The prosecution subsequently concluded that the robbery was carried out by a homeless person, according to Celis.
This presumed homeless person only stole equipment and documents related to the Truth Commission’s investigations of Colombia’s armed conflict, Celis told newspaper El Espectador.
Alberto Acevedo, national director of the CTI, arrived and recommended that I check the library to see if anything was missing. There I realized that the supposed “homeless person” had taken several books related to the armed conflict. I told Director Acevedo about it and told him that is why I did not believe in the prosecution’s hypothesis… In a meeting we had on April 2, a delegate of that entity maintained that hypothesis and said that they had a verbal portrait of the homeless person and videos from security cameras. In those videos, you can see how the person leaving my apartment gets into a cab that was waiting for him. After denouncing all this in the media, I began to receive threats by phone.

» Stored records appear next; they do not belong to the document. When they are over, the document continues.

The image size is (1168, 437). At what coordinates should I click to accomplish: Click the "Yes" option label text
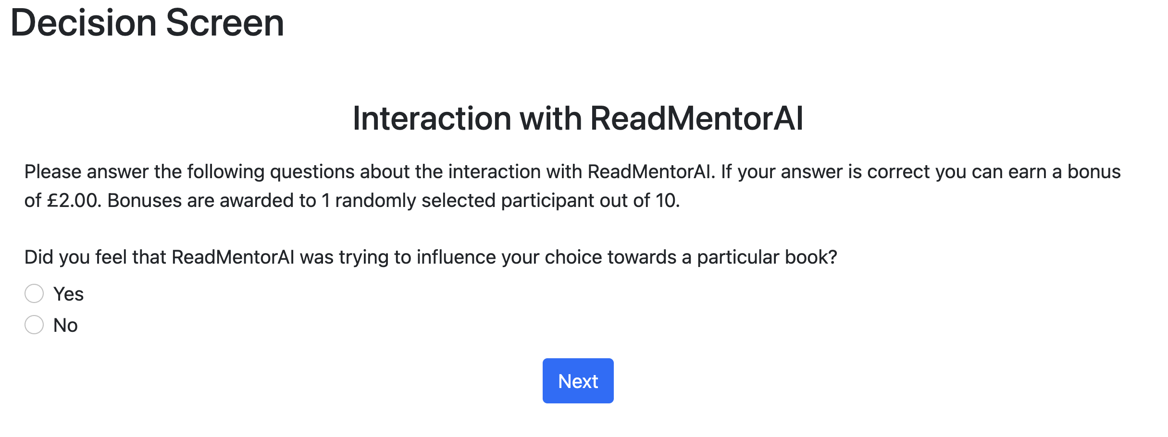(x=68, y=294)
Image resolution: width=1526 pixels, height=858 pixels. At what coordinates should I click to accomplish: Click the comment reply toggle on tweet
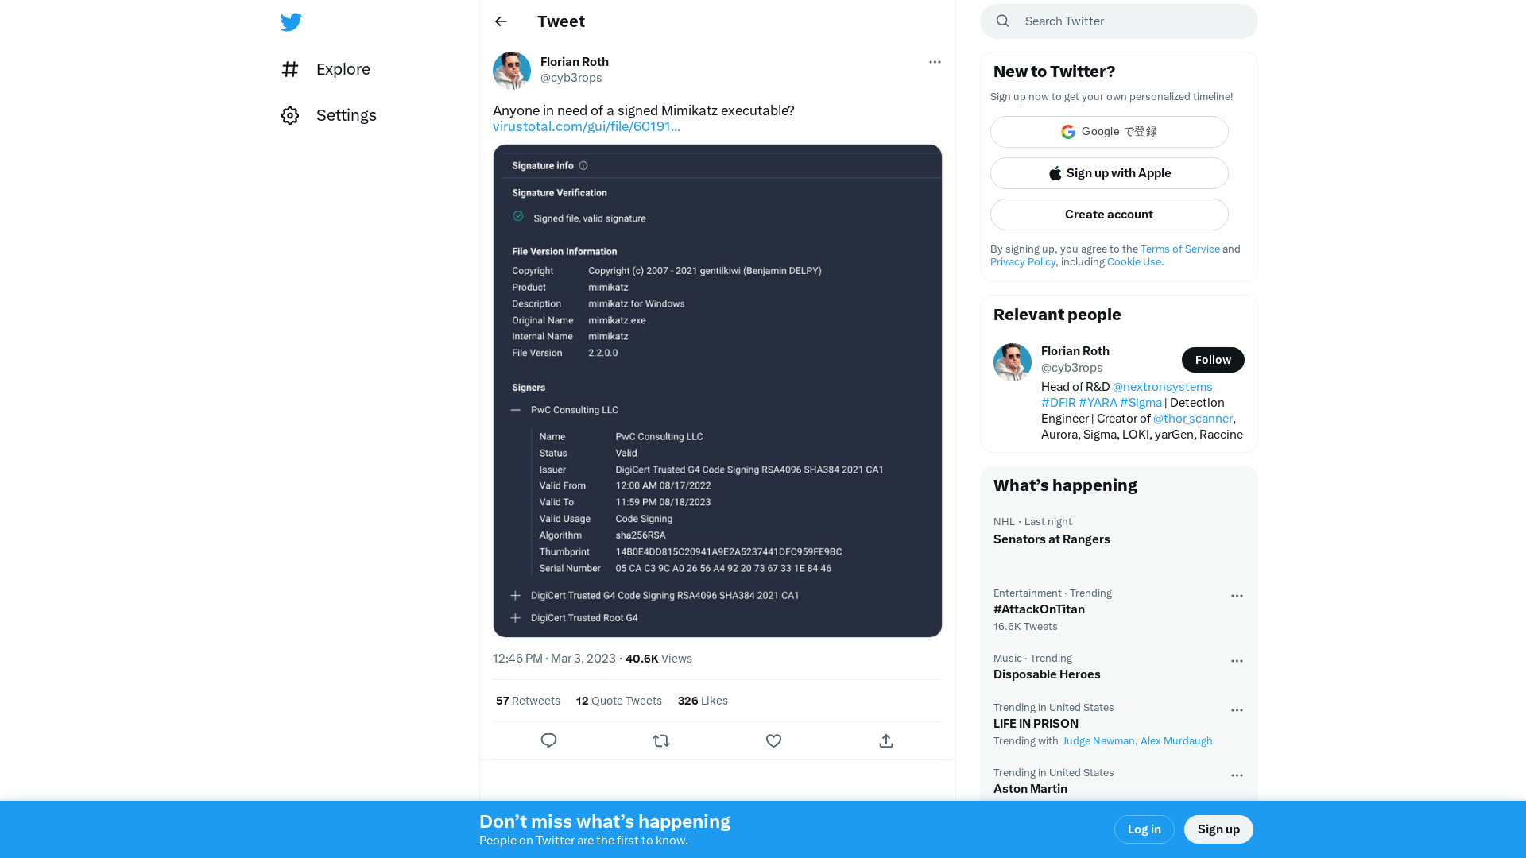click(x=548, y=740)
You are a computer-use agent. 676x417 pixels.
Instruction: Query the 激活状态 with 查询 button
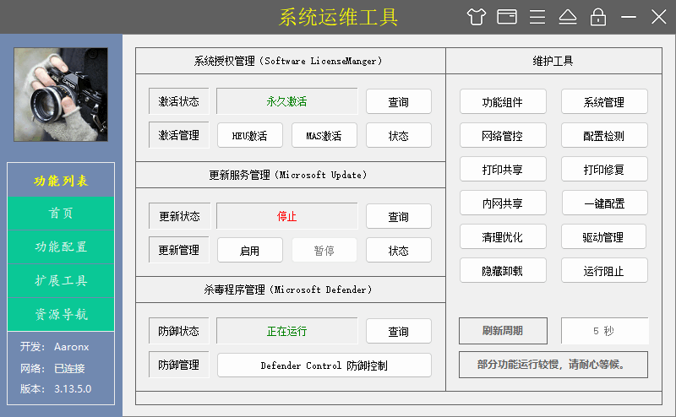[x=398, y=102]
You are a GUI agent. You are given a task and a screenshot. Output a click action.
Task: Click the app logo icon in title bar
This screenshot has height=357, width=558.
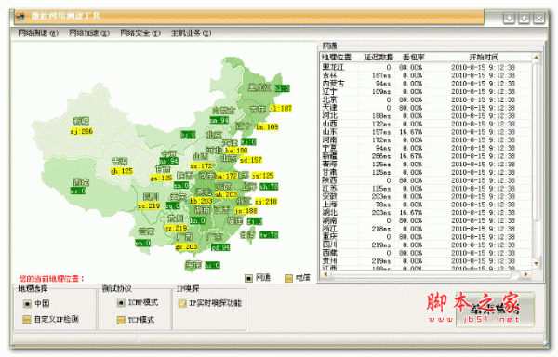20,17
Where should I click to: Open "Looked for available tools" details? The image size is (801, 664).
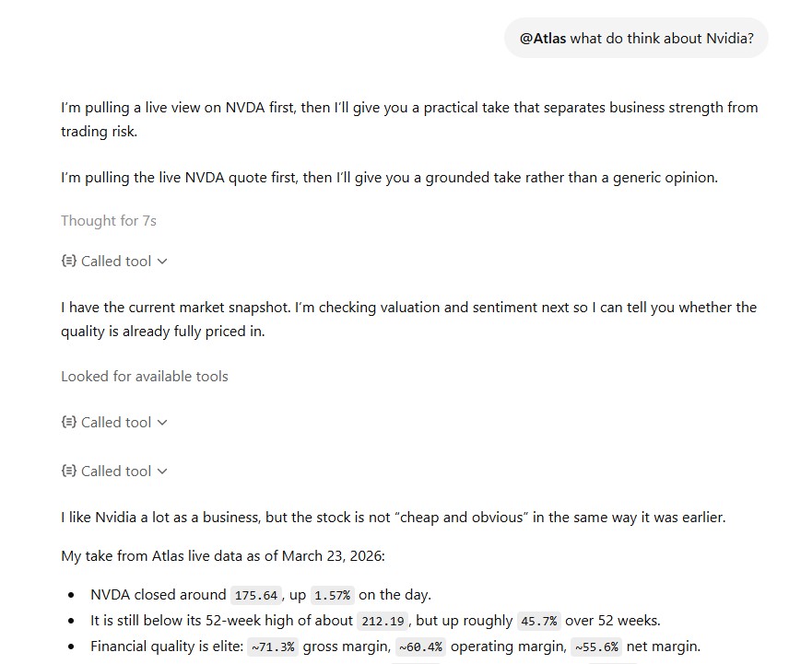(144, 376)
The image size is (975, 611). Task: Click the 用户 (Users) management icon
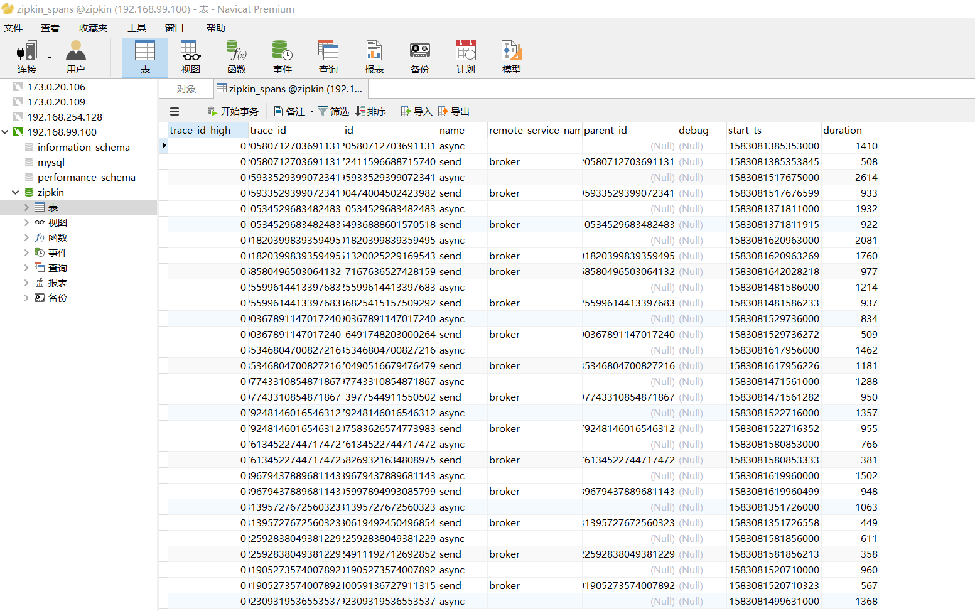click(x=76, y=57)
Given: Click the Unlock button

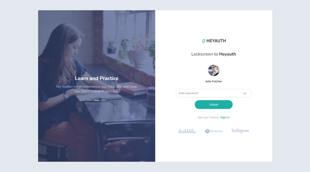Looking at the screenshot, I should [214, 104].
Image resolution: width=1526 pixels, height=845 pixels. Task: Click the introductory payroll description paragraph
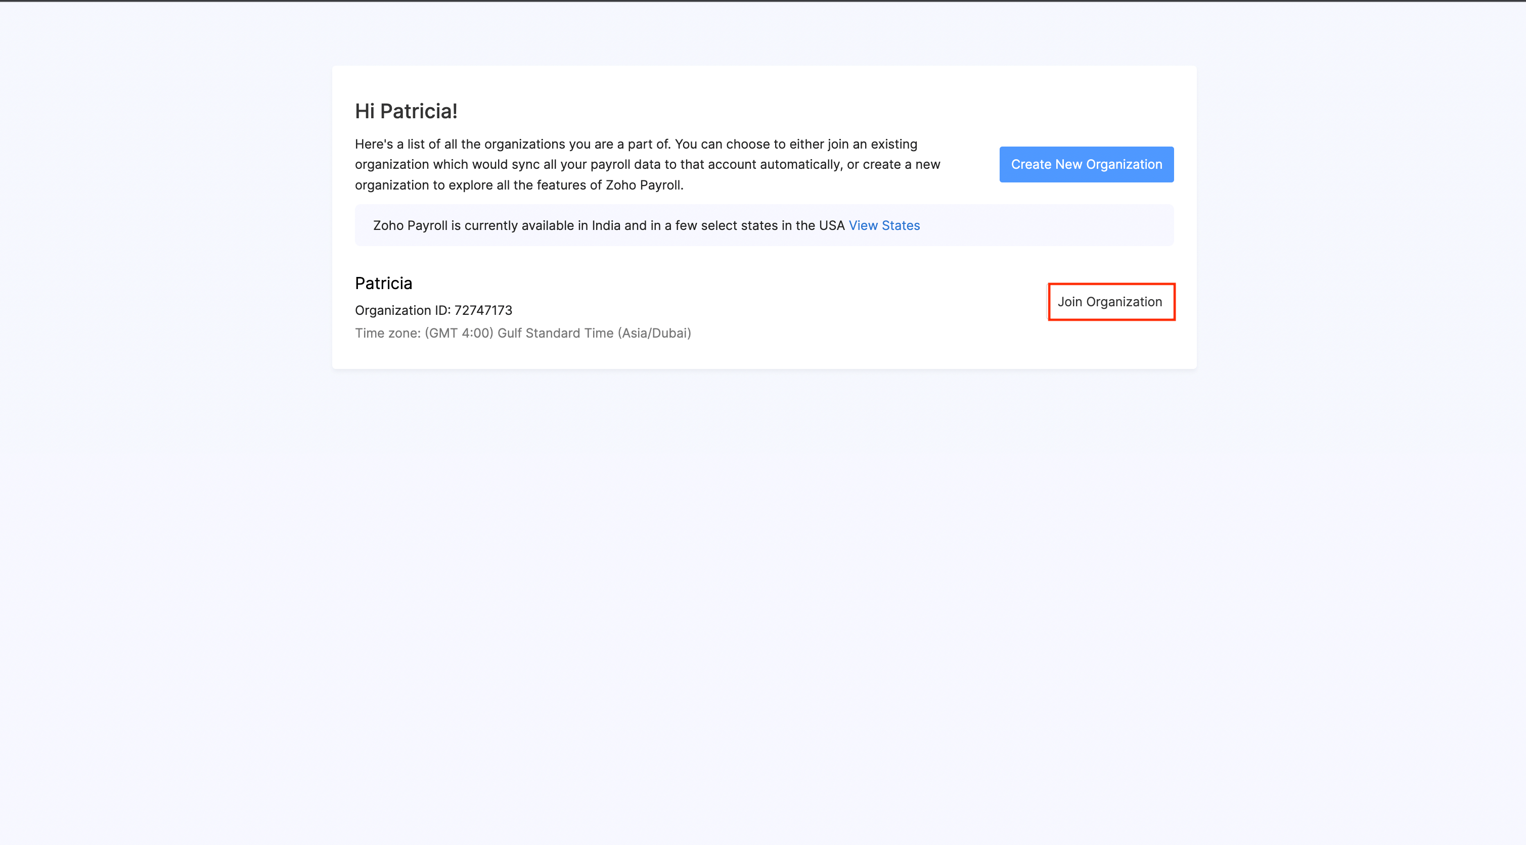point(646,164)
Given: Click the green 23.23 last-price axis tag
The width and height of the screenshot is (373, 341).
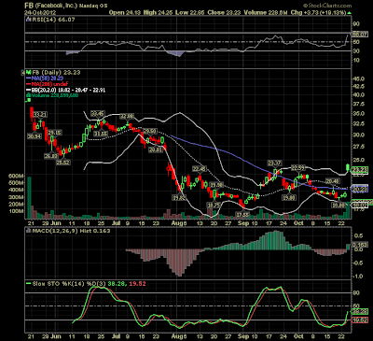Looking at the screenshot, I should coord(359,170).
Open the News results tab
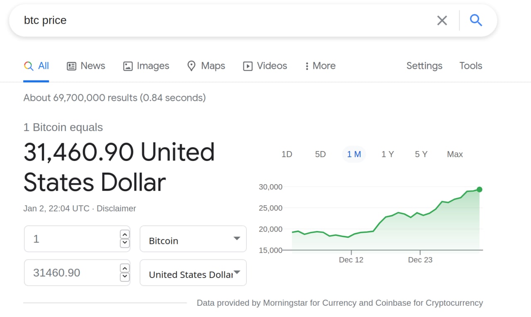Screen dimensions: 531x317 [x=86, y=66]
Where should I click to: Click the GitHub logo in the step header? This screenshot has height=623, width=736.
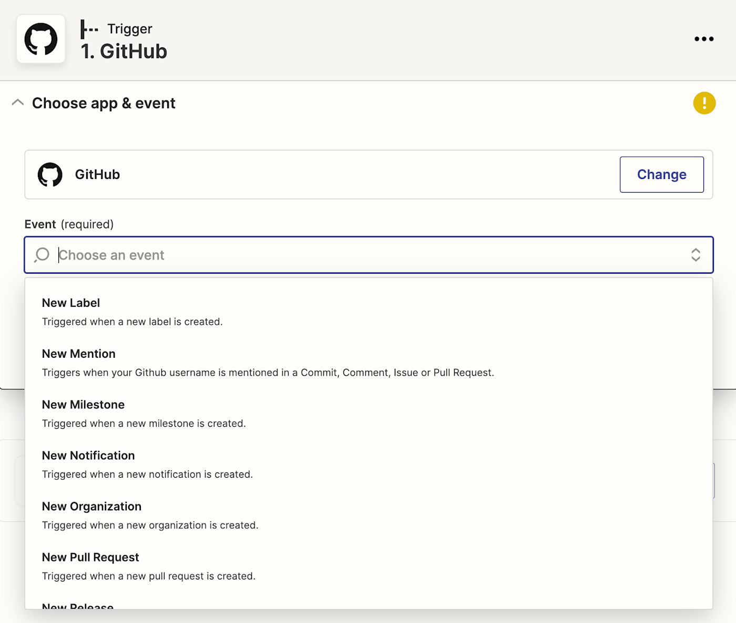[x=41, y=39]
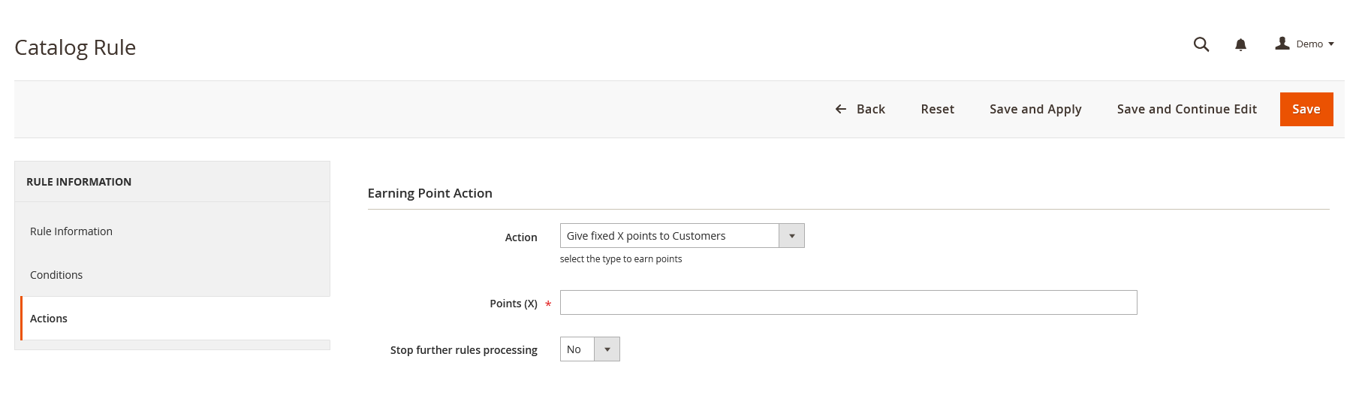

Former Truth Commissioner investigator Andres Celis
The investigation into the armed robbery of Celis’ cell phones was archived because the victim didn’t answer the phone he had reported stolen.
In the two times I have spoken to the person threatening me, he told me that he was hired to kill me and was asking me for more money to prevent it. On both occasions he mentioned to me that I have very valuable information and that is why they want to kill me. Commissioner Valencia and I interviewed many other people, such as ex-combatants or former State agents, who gave very important information.
Former Truth Commissioner investigator Andres Celis
The prosecution requested access to Celis’ e-mails in order to investigate the death threats, which the investigator has refused to give.
“I don’t trust the prosecution and I don’t believe they have the will to investigate,” the investigator told El Espectador.
Celis was able to obtain asylum in an unidentified foreign country because of the Truth Commission’s contacts in the community of exiled victims of the armed conflict.